Guest Blog Q & A – Jarrad @therealdadsofmelbourne
We have been following them on Instagram for a while now. Jarrad and Michael are certainly the real dads of Melbourne. Their little boy Reid (5) would give even the most stylish adults a run for their money. Reid owns more clothes than a lot of men; he is always styled to perfection and has a rocking haircut. We had the opportunity to ask Jarrad some questions about their life and experiences.
Hi Jarrad, it’s so lovely to be able to ask you some questions. Can you tell us a little about yourself and your family?
Michael and I have been together for 14 years, we met in Tasmania. We moved to Melbourne in 2001 when Michael took advantage of a work opportunity. I’m a fulltime stay home Dad, have a passion for interior styling and renovating. Michael has recently left the airline industry after 18 years with Qantas to embark on a new career. Reid is currently in 4 year old Kindergarten and is excited about starting primary school next year.
Marriage equality is very important to us. We certainly hope Australia makes some important changes in the near future. What are your thoughts on this issue and how can our readers support marriage equality?

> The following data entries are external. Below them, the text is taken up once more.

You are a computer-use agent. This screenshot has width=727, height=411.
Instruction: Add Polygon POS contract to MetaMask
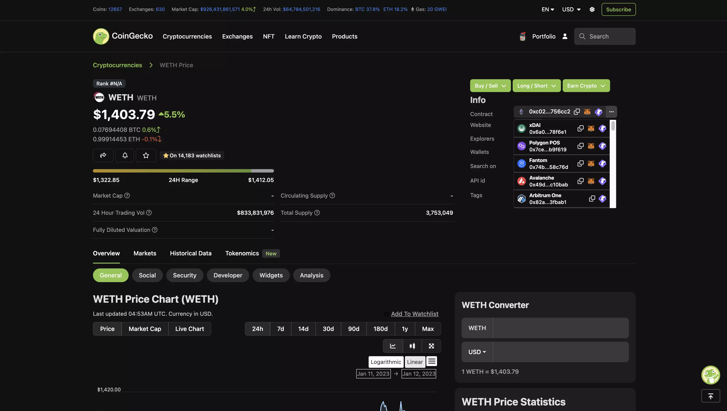[x=591, y=146]
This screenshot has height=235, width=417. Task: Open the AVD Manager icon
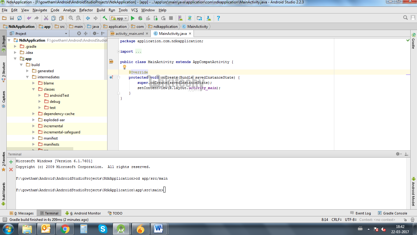(180, 18)
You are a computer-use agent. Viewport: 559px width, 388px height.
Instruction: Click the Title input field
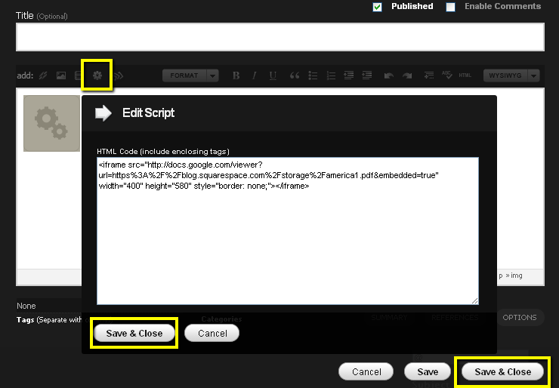pyautogui.click(x=280, y=37)
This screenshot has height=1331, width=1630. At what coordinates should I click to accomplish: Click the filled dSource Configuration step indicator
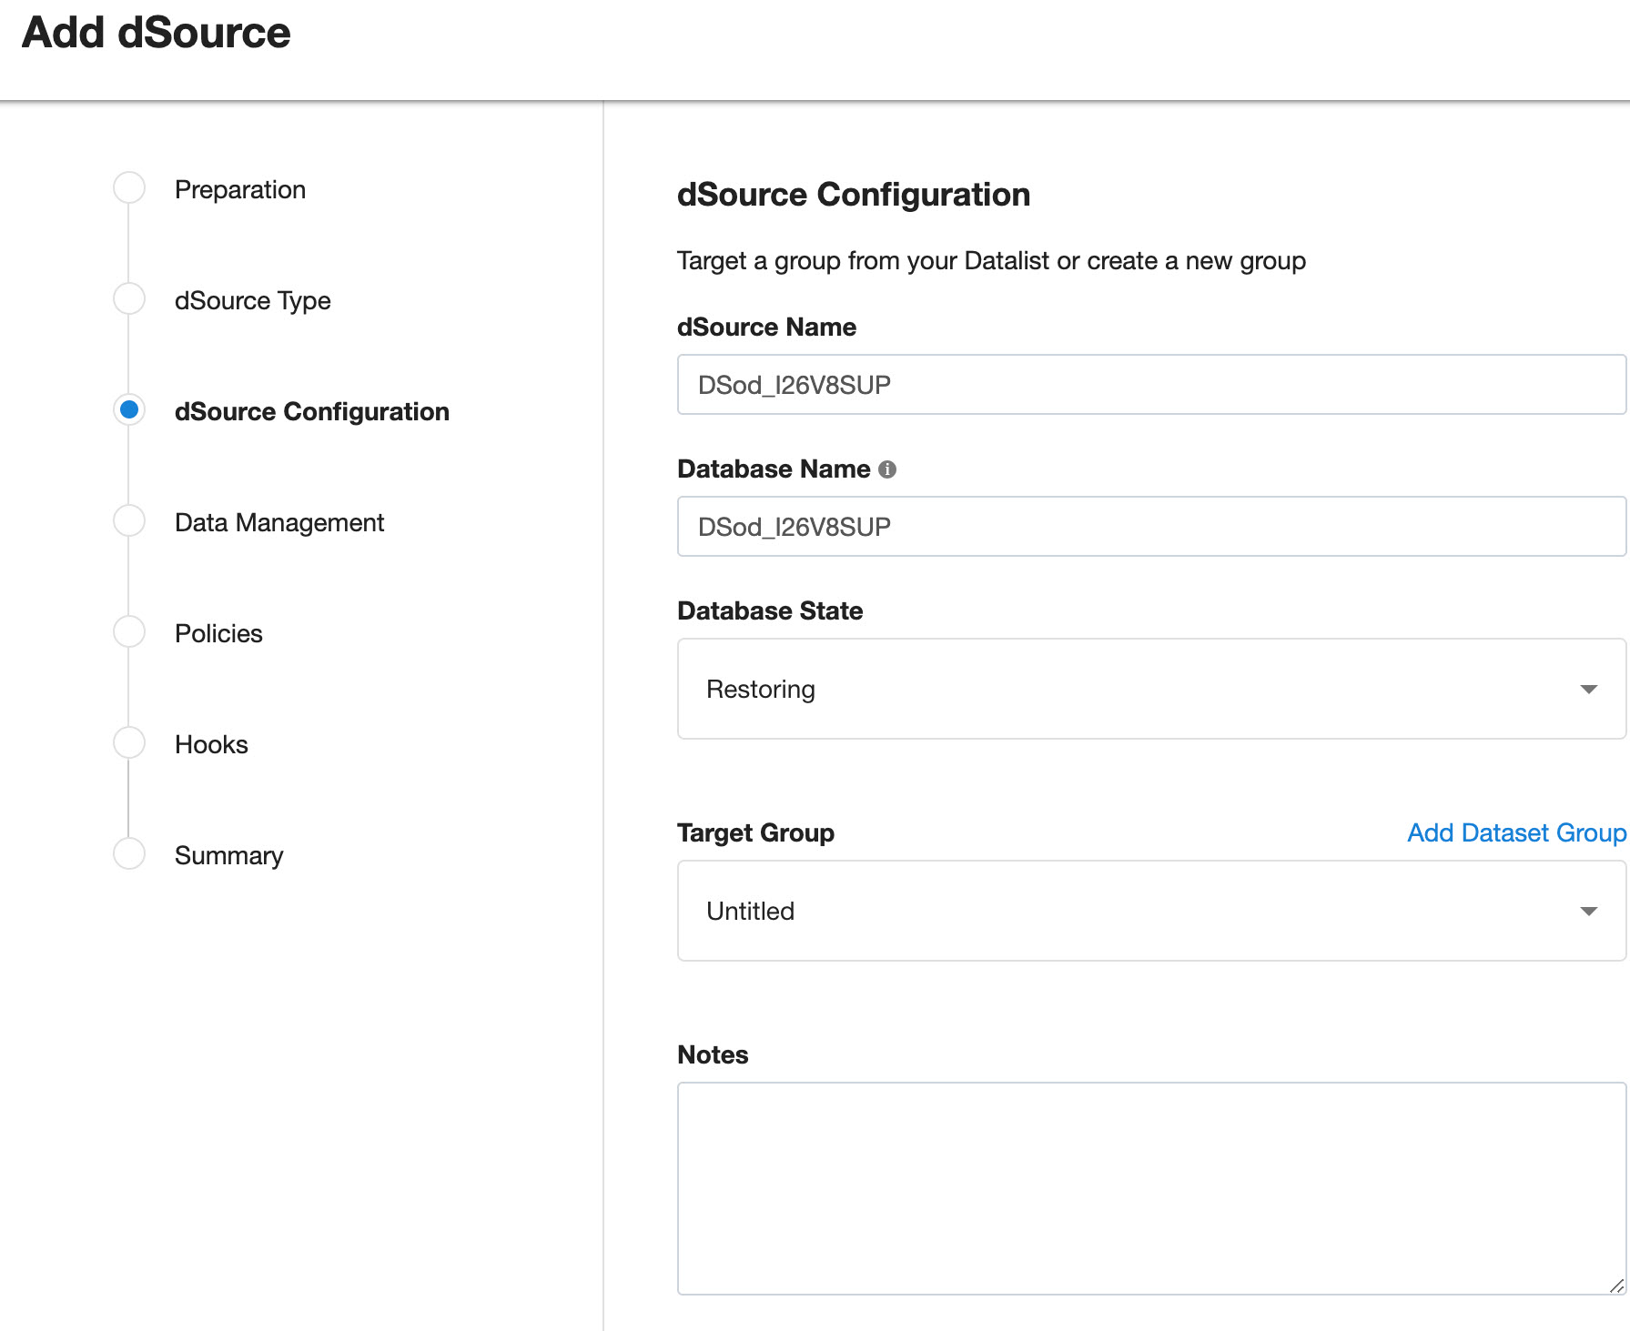[129, 409]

We try to respect the fact that everyone has their own opinions on Marriage, however in our country the current Government should put the vote to the people rather than force their own personal beliefs on others. This is very important to our family. Not because we want a wedding or need the title of being ‘Married’ but we feel every human deserves the right to be treated as an equal and marry whom they love.

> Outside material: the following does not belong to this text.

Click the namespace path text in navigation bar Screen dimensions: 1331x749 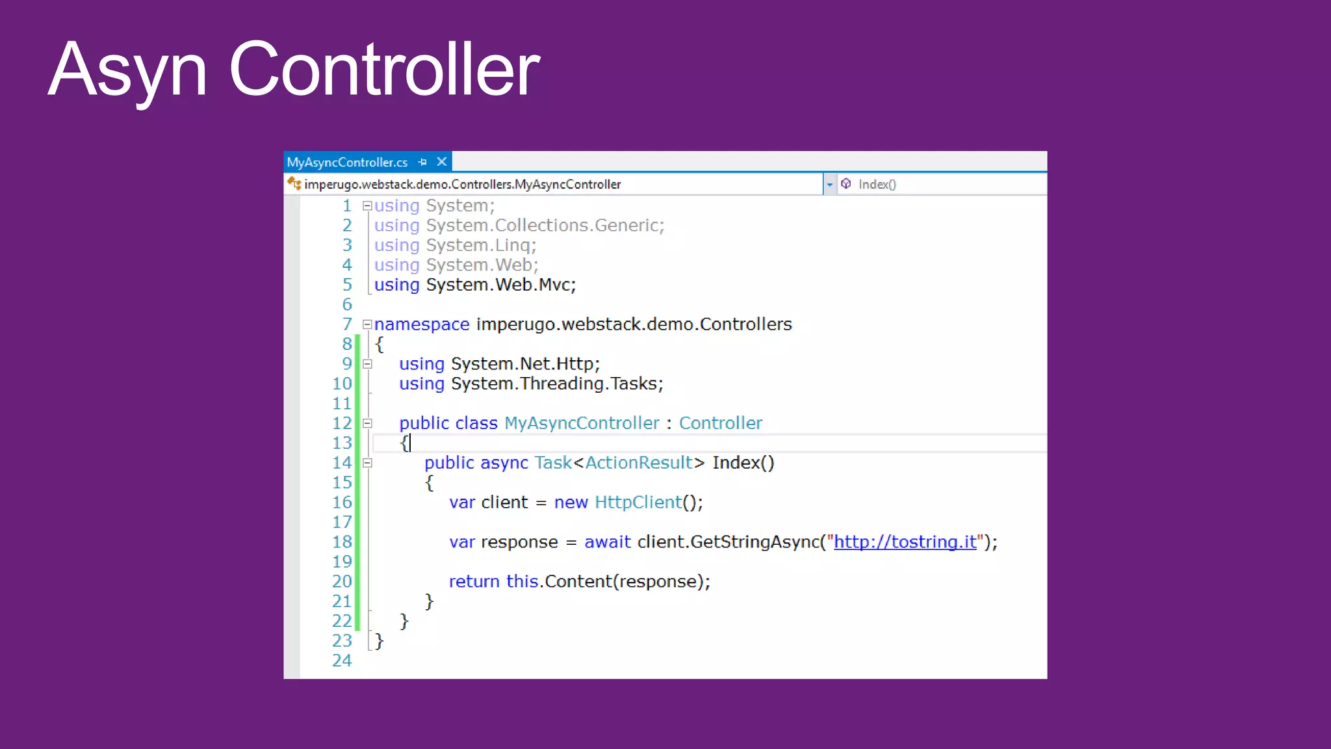click(462, 185)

You mentioned to us that Reid was born via a surrogate. I’m sure that was quite a journey can you tell us a little about that?

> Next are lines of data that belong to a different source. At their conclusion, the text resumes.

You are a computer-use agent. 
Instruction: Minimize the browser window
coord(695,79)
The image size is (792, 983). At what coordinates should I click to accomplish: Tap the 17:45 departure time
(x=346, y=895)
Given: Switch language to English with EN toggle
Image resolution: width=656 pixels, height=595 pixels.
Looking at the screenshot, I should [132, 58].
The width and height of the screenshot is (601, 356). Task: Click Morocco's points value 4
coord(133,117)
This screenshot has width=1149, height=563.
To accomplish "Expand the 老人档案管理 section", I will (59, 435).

He certainly was, Reid was born in Mumbai India with the help of an agency called Surrogacy India (SI). We investigated surrogacy for approx 5 years prior to choosing SI. It was important to us that we understood the process and that we chose an agency that was transparent and honest, after all we were bringing a child into the world, we wanted to make sure that it was based on respect, integrity and of course love. One of us is the biological Father of Reid, however we have decided to let Reid be the first to have that information should he want to know. We had our surname legally changed (combined) so that when Reid was born he had our Family name. Like many IVF couples we experienced the heartache of a miscarriage on our first attempt however we were blessed to be successful on the second transfer. The agency organised an anonymous egg donor (we choose from a catalogue based on medical, physical and academic backgrounds) and then we choose the Surrogate whom we will be forever grateful. We maintain a distant relationship with our surrogate and plan to travel to India one day soon to see her again. We are so proud of his Indian heritage, and grateful to everyone who made it possible to create our Family.
Since you and Michael are both male. Does Reid call you both Dad? Or does he have a different name for each of you?
Ha, we didn’t have any preconceived ideas of what we wanted to be called, so we let him decided when he started to talk. He calls me Daddy and Michael – DadduM (The M is for Michael) It’s stuck now.
Reid seems like a very mature five year old. Has he ever asked why he has two dads and other children have a mum and dad?
Absolutely, we have always been very open and honest with him about how he came about. We are so grateful to his Kindergarten Teachers who have embraced our family and helped explain to his classmates that all families are different and made up of different combinations of parents and guardians. In fact one of his mates is thinks it’s so cool that Reid has two dads and wishes he had the same!
What do you love most about being a dad?
This is really hard to answer, there is nothing I don’t love about being a parent. I think if I had to say one thing, it is when a parent approaches me at a children’s party or playground and says “Your son is so sweet, kind or has good manners”. It’s the feeling of being proud that cannot be described and something we didn’t think of when we set out on the fatherhood journey
We just adore Reid’s style. How would you describe it?
I don’t think I could really label his style to anything specific. We often get asked if he wears anything twice and the answer to that is yes. Although he has a lot of clothes, sometimes my most favorite pieces are surprisingly his most inexpensive. I have never purchased anything for him that’s novelty style clothes with transfers on them, and wouldn’t force him to wear anything that he is uncomfortable in. Thankfully he loves fashion.
Reid always looks immaculate. For anyone reading looking for styling tips for little boys. Do you have any go to stores for cute clothes and accessories?
That’s very kind of you to say, sometimes it’s hard to find that unique piece of clothing as boy’s seem to have limited choice compared to girls clothing. We are lucky to have the following stores to help us spend our hard earned cash!
Neckwear and Accessories
What are some of your favourite things to do as a family?
We love to meet up for play dates (coffee / wine for the grown up’s) with the friends Reid has made at Kindergarten. We have met some great Families as a result and really enjoy the social activities as much as the kids.
Thanks again for answering our questions. We love following you on Instagram, keep up the good work!
We believe that a loving family and happy children are what is important. The sex or preference of parents does not and should not matter at all. Hopefully someday very soon Australia changes and all marriages are recognised and legal.